Alors que beau­coup de scènes parisi­ennes se con­tentent de nous pro­pos­er des his­to­ri­ettes dés­espéré­ment bour­geois­es, Revol et ses hommes per­dus nous jet­tent à la face du sang, des larmes, du sperme, mais aus­si des plumes, du strass, et du glam­our. Dans ce cabaret, le glauque côtoie le sub­lime, l’ex­trav­a­gance cohab­ite avec la pudeur, le grandiose flirte avec le dérisoire. Pas­sant du rire aux larmes, la mise en scène au cordeau de Jean-Luc Revol cul­tive l’art de la nuance, d’au­tant plus dif­fi­cile que l’écri­t­ure de Siméon joue volon­taire­ment aux mon­tagnes russ­es. On pour­rait donc crain­dre de tomber tan­tôt dans la car­i­ca­ture, tan­tôt dans le pathos mais dirigé par Revol, l’ex­cès est assumé, out­ranci­er et déli­cieuse­ment arti­fi­ciel. Quant à l’é­mo­tion, elle est brute, vio­lente et poignante.

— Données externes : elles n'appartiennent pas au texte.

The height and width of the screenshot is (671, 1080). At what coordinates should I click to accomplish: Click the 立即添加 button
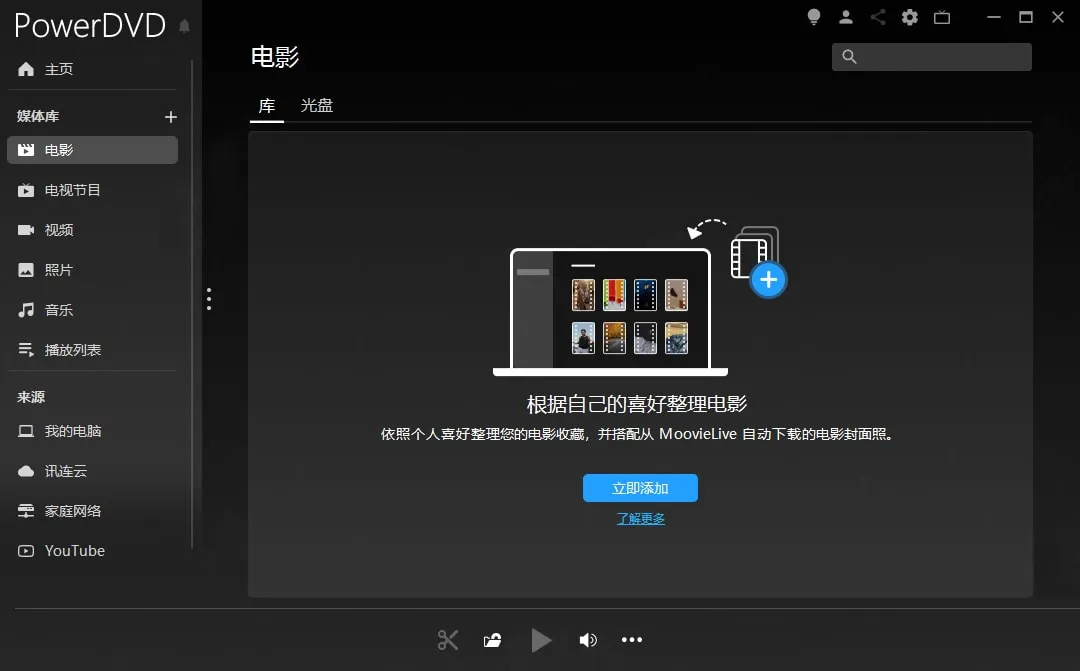click(640, 488)
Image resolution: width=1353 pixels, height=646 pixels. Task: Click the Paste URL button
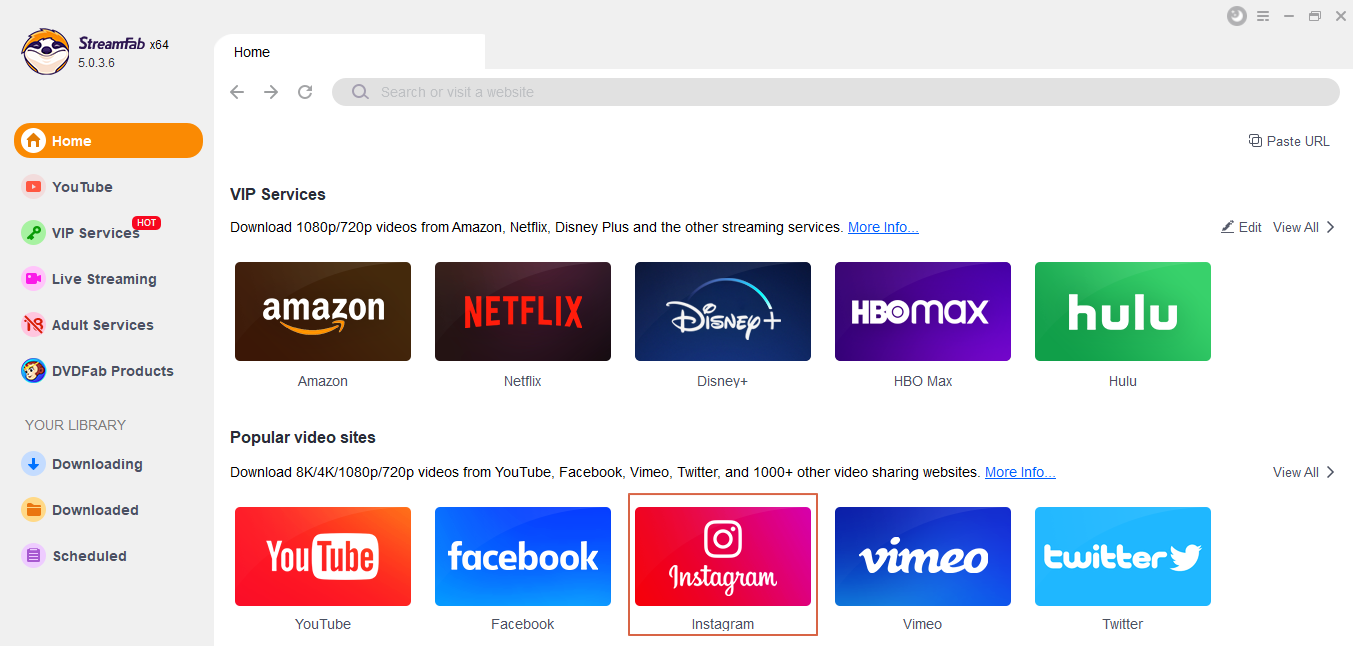pyautogui.click(x=1289, y=141)
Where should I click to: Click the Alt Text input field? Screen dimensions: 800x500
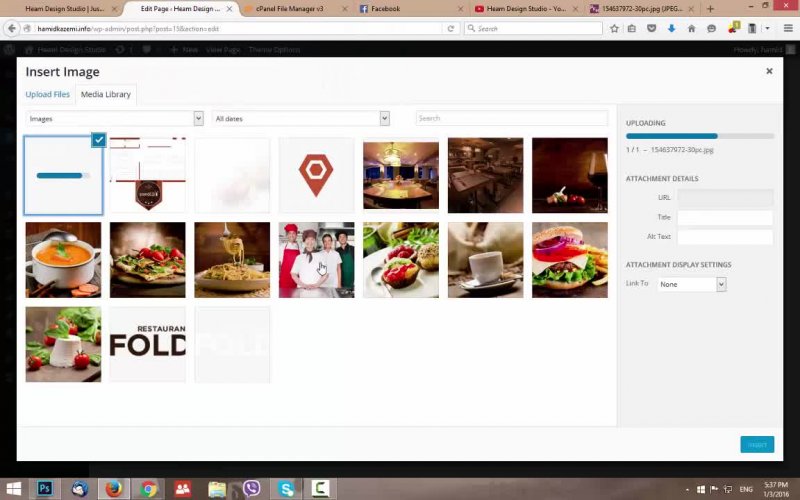pyautogui.click(x=724, y=237)
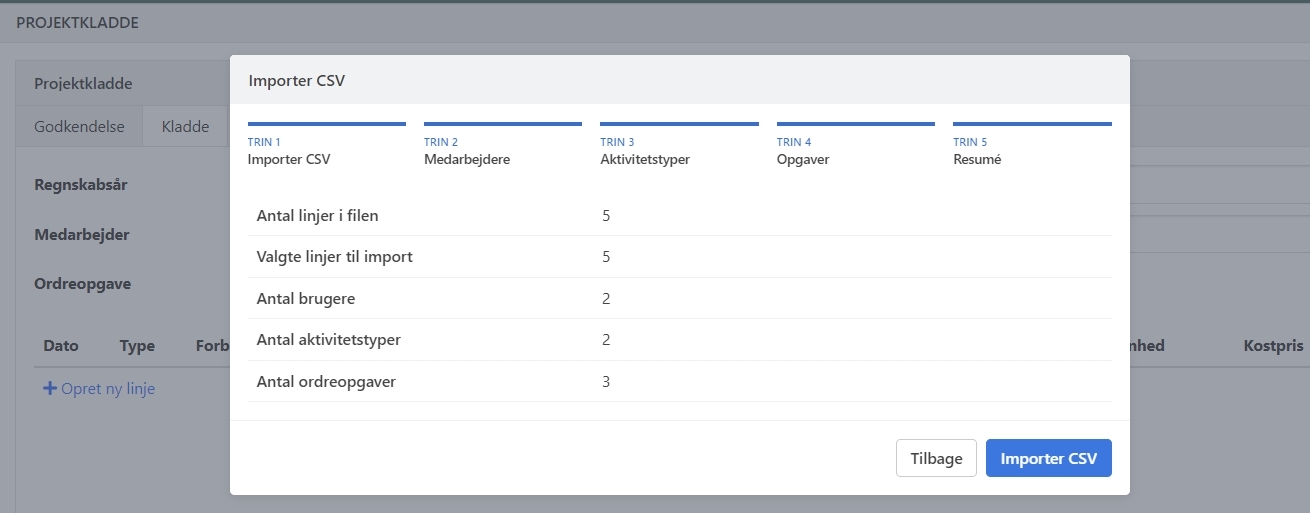Open the Kladde tab
1310x513 pixels.
(185, 127)
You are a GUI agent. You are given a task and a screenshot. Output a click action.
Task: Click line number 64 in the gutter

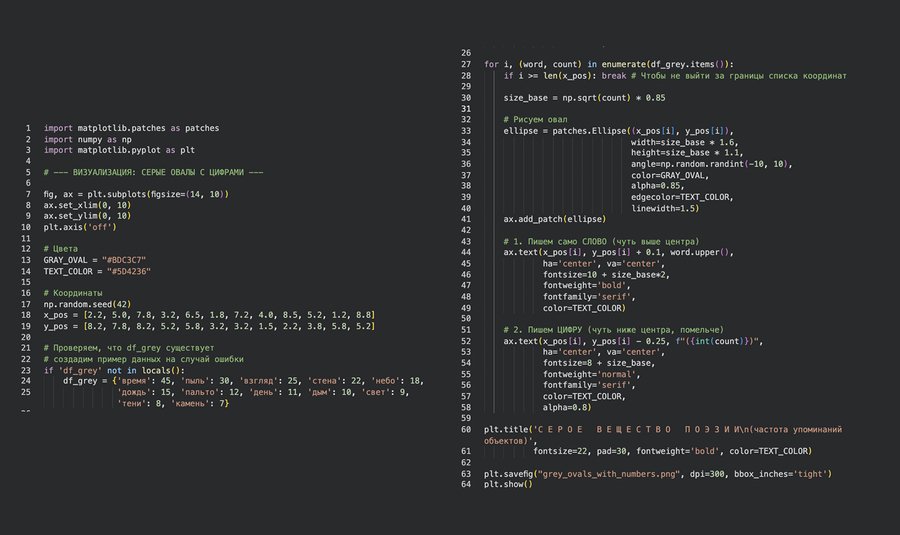tap(465, 484)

Si le sujet en lui-même paraît ultra mar­gin­al, si l’u­nivers décrit peut sem­bler ne con­cern­er qu’une minorité, il n’en est pour­tant rien tant la prob­lé­ma­tique cen­trale de la pièce est uni­verselle. Dick­ie « face à son des­tin », c’est n’im­porte quel être humain con­fron­té aux choix qu’il doit faire à un moment de sa vie. Quelle direc­tion choisir lorsqu’on arrive à la croisée des chemins ? Peut-on pren­dre à la légère une déci­sion qui va influ­encer toute sa vie ?
Sous ces allures de diver­tisse­ment icon­o­claste, ce cabaret invite le spec­ta­teur à une réflex­ion bien plus trag­ique et pro­fonde que ce à quoi il pour­rait s’attendre

Pour servir ce pro­pos, il y a une dis­tri­b­u­tion de choix. On con­nais­sait déjà le tal­ent des qua­tre comé­di­ens prin­ci­paux (Alexan­dre Bon­stein, Denis D’Ar­can­ge­lo, Sinan et Jérôme Pradon) pour les avoir vus dans des spec­ta­cles aus­si var­iés que Les Mis­érables, Hair, Créa­tures ou Mme Ray­monde. On aurait pu penser que des rôles écrits sur mesure les auraient can­ton­nés dans ce qu’ils savent faire. Au con­traire, les per­son­nages qu’ils inter­prè­tent lais­sent éclater des facettes encore jamais (ou rarement) dévoilées de leur tra­vail d’ac­teur. Le résul­tat est épous­tou­flant, jubi­la­toire et l’alchimie entre les qua­tre tou­jours présente.

Alors que Le cabaret des hommes per­dus entame à peine ses quelques semaines de représen­ta­tion au Théâtre du Rond Point, on lui prédit déjà ? sans pren­dre trop de risques ? un statut de spec­ta­cle culte. Courez‑y vite et si l’on vous intime de décam­per en guise d’ac­cueil, n’en faites rien, vous ris­queriez de rater le spec­ta­cle le plus intéres­sant de la saison.